Supplied text:
Cost has always been a major factor in AI adoption. OpenAI’s most advanced models can cost up to $15 per million tokens for reasoning tasks, a price that makes AI-powered applications prohibitively expensive for many startups and small businesses. In contrast, DeepSeek R1 is priced at just $0.14 per million tokens - a staggering difference. While this might be an apples to pears comparison and these figures don’t necessarily reflect training or operational costs, they indicate that AI reasoning capabilities may soon become dramatically more affordable. This reduction in cost could allow small businesses to integrate advanced AI into their workflows without needing the budgets of Big Tech corporations.
3. Is DeepSeek a direct threat to Nvidia and Western AI infrastructure?
The release of R1 led to a short-term drop in Nvidia’s stock, highlighting the market’s reaction to potential shifts in AI computing demand. Investors had largely assumed that AI adoption worldwide would remain dependent on US cloud providers and American GPUs. However, the rise of R1 and similar models means businesses may increasingly turn to non-US cloud infrastructure and non-Nvidia chips, such as those developed by Huawei. While Nvidia and other Western AI players will likely continue to thrive, the assumption of American AI dominance is no longer a given. To a large extent this is a market correction because there was no reason to assume, this early in the game, that the dominance will remain in the West.

Problems and tasks:
1/ Reproduce the part of the DeepSeek passage starting at "Cost has always" and ending at "Big Tech corporations.".
2/ Name every company mentioned in the DeepSeek passage.
3/ Resume the DeepSeek passage from the point where it stops.

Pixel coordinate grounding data
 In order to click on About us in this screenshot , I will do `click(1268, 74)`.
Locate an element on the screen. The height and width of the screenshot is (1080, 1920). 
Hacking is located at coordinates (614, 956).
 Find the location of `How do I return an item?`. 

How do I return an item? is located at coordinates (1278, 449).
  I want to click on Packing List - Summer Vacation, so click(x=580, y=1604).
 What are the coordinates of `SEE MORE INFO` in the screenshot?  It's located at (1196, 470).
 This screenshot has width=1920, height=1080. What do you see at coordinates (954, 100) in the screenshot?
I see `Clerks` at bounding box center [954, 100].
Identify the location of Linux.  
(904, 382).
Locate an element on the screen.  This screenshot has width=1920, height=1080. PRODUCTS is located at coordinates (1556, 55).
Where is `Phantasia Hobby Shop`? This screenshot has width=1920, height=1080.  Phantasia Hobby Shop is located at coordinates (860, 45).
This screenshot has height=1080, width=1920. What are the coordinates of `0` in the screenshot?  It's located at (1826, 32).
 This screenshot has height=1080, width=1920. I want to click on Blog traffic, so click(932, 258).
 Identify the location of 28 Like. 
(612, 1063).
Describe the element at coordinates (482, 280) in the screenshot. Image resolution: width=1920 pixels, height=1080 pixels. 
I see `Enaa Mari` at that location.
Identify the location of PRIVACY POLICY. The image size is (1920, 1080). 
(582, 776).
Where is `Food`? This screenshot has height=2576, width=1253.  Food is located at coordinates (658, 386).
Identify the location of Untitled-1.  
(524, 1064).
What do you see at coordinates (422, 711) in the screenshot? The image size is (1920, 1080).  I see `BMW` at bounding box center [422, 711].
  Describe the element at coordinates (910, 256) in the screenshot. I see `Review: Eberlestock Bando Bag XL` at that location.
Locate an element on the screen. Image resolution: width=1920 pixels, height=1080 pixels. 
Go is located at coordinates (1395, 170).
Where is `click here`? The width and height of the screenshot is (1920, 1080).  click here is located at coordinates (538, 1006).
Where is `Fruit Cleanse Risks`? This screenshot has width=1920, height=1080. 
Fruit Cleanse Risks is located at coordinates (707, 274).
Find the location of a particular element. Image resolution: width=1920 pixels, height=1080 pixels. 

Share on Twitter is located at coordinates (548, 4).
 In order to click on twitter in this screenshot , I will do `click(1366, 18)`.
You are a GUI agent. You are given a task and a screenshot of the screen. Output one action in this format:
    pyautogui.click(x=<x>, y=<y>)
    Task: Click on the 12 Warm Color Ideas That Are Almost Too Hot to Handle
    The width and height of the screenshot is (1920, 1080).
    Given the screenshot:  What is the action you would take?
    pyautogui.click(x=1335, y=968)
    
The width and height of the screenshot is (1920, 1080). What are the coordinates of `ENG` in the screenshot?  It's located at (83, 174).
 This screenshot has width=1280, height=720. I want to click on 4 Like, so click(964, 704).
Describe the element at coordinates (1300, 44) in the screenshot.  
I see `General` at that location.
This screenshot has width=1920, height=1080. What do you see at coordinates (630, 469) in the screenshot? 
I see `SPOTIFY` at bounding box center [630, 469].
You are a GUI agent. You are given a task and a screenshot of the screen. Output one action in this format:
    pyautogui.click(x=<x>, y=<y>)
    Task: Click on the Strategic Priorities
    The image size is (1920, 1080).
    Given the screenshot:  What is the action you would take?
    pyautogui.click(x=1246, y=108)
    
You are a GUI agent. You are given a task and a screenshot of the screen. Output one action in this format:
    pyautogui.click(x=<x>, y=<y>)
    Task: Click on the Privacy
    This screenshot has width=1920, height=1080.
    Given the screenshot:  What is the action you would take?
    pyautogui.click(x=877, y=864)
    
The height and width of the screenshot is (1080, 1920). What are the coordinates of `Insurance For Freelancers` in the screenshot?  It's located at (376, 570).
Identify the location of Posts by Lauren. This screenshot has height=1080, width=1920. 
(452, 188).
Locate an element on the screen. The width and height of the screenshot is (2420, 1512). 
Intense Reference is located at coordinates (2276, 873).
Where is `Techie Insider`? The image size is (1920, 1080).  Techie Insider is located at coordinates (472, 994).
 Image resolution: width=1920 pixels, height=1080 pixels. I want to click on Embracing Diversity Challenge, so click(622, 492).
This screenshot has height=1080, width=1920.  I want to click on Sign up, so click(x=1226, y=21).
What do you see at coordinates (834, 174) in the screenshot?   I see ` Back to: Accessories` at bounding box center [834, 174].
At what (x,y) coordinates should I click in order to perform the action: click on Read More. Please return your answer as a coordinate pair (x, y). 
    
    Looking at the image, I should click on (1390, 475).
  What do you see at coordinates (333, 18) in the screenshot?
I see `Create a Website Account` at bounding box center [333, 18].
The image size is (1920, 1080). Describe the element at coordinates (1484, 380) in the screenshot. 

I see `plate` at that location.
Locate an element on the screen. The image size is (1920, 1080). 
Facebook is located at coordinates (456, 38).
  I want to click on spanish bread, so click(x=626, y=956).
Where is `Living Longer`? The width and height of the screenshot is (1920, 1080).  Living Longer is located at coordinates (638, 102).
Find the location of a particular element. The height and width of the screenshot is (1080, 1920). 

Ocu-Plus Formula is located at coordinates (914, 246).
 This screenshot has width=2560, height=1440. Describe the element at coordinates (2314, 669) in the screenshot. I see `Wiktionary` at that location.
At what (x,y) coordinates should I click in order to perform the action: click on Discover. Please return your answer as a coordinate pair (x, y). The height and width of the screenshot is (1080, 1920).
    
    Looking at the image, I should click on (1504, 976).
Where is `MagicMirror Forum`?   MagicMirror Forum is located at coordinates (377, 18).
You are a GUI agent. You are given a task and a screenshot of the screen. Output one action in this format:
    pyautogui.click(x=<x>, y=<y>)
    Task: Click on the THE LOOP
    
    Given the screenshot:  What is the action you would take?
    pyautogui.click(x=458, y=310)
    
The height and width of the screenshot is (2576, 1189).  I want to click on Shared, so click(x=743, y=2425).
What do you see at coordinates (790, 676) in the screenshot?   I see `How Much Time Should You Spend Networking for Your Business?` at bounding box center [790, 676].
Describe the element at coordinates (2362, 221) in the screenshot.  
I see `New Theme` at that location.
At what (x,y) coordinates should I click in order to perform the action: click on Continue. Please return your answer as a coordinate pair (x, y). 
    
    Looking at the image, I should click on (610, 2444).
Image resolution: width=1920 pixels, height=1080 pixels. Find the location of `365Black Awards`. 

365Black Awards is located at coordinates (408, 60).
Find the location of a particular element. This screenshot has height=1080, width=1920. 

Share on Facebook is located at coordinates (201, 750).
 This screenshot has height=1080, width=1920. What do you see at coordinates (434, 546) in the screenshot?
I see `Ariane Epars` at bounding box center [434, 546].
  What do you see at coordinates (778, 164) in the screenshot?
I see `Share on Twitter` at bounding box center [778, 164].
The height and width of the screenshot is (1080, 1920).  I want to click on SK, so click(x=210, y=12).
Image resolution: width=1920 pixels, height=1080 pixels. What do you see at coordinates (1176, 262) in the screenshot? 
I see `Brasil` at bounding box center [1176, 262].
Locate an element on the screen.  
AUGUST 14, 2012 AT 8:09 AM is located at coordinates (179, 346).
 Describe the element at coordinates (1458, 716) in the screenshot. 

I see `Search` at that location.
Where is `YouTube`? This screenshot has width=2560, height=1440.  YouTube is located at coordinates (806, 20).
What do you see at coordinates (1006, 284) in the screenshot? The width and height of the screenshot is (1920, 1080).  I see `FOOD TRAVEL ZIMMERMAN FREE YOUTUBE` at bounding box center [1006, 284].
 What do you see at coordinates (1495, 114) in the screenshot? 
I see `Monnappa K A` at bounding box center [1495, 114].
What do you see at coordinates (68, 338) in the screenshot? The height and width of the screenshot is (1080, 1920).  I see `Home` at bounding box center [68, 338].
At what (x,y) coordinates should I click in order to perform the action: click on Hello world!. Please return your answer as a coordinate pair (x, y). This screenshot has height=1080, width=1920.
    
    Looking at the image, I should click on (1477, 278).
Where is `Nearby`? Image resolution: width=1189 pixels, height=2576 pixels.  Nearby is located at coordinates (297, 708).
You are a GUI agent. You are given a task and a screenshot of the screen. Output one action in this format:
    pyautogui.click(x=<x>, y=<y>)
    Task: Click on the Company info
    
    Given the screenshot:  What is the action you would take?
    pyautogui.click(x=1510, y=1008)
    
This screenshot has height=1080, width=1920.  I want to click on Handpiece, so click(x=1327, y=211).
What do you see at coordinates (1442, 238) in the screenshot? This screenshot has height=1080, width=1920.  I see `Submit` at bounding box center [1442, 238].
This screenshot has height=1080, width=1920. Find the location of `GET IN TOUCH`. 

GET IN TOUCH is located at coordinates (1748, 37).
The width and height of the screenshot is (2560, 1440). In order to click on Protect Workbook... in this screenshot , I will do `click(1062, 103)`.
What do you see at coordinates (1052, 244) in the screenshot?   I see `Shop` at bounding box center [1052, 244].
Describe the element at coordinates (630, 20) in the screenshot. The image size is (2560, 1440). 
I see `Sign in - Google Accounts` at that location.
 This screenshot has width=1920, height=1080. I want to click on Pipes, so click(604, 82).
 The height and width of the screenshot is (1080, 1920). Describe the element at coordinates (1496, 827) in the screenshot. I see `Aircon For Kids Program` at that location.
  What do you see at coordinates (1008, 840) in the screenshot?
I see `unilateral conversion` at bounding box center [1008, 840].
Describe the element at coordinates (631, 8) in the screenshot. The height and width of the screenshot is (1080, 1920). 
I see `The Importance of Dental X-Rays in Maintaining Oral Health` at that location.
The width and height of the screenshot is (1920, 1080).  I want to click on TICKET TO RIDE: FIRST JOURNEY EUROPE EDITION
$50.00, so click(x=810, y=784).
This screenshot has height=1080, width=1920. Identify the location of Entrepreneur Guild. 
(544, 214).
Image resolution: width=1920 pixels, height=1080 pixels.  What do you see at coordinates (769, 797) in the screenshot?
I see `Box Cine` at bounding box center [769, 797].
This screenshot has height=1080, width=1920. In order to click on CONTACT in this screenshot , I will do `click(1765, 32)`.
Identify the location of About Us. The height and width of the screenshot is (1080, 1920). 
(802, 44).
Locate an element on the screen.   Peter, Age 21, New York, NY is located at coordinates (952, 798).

Numbered answers:
1/
Cost has always been a major factor in AI adoption. OpenAI’s most advanced models can cost up to $15 per million tokens for reasoning tasks, a price that makes AI-powered applications prohibitively expensive for many startups and small businesses. In contrast, DeepSeek R1 is priced at just $0.14 per million tokens - a staggering difference. While this might be an apples to pears comparison and these figures don’t necessarily reflect training or operational costs, they indicate that AI reasoning capabilities may soon become dramatically more affordable. This reduction in cost could allow small businesses to integrate advanced AI into their workflows without needing the budgets of Big Tech corporations.

2/ OpenAI, DeepSeek, Nvidia, Huawei

3/
4. What challenges do businesses face in deploying R1?
Despite its advantages, R1 has proven difficult to deploy. Its official API has suffered frequent downtime, reportedly operating only 20% of the time due to DDoS attacks. Additionally, its architecture, built on the Mixture of Experts (MoE) framework, adds complexity to serving the model. MoE models have historically been difficult to scale and operate efficiently in production environments, which is why they have not been widely adopted despite their theoretical efficiency benefits. Entrepreneurs looking to integrate R1 into their products will need to consider these operational challenges.
5. Are there security risks associated with using R1?
Security is a major concern when adopting any AI model, and R1 is no exception. Some businesses may be hesitant to use a Chinese-developed AI system due to fears about data security and compliance. Those are fair concerns, but at the same time all those concerns can and should exist for any other players in the space. AI models, including R1, could be susceptible to training data poisoning, where adversaries inject subtle biases or vulnerabilities into a model’s responses. Additionally, LLMs can be manipulated to promote specific software libraries, including ones that contain hidden vulnerabilities. Businesses considering any LLMs, including R1 must weigh these risks against its cost and efficiency benefits.
6. How does R1 change the competitive landscape for AI startups?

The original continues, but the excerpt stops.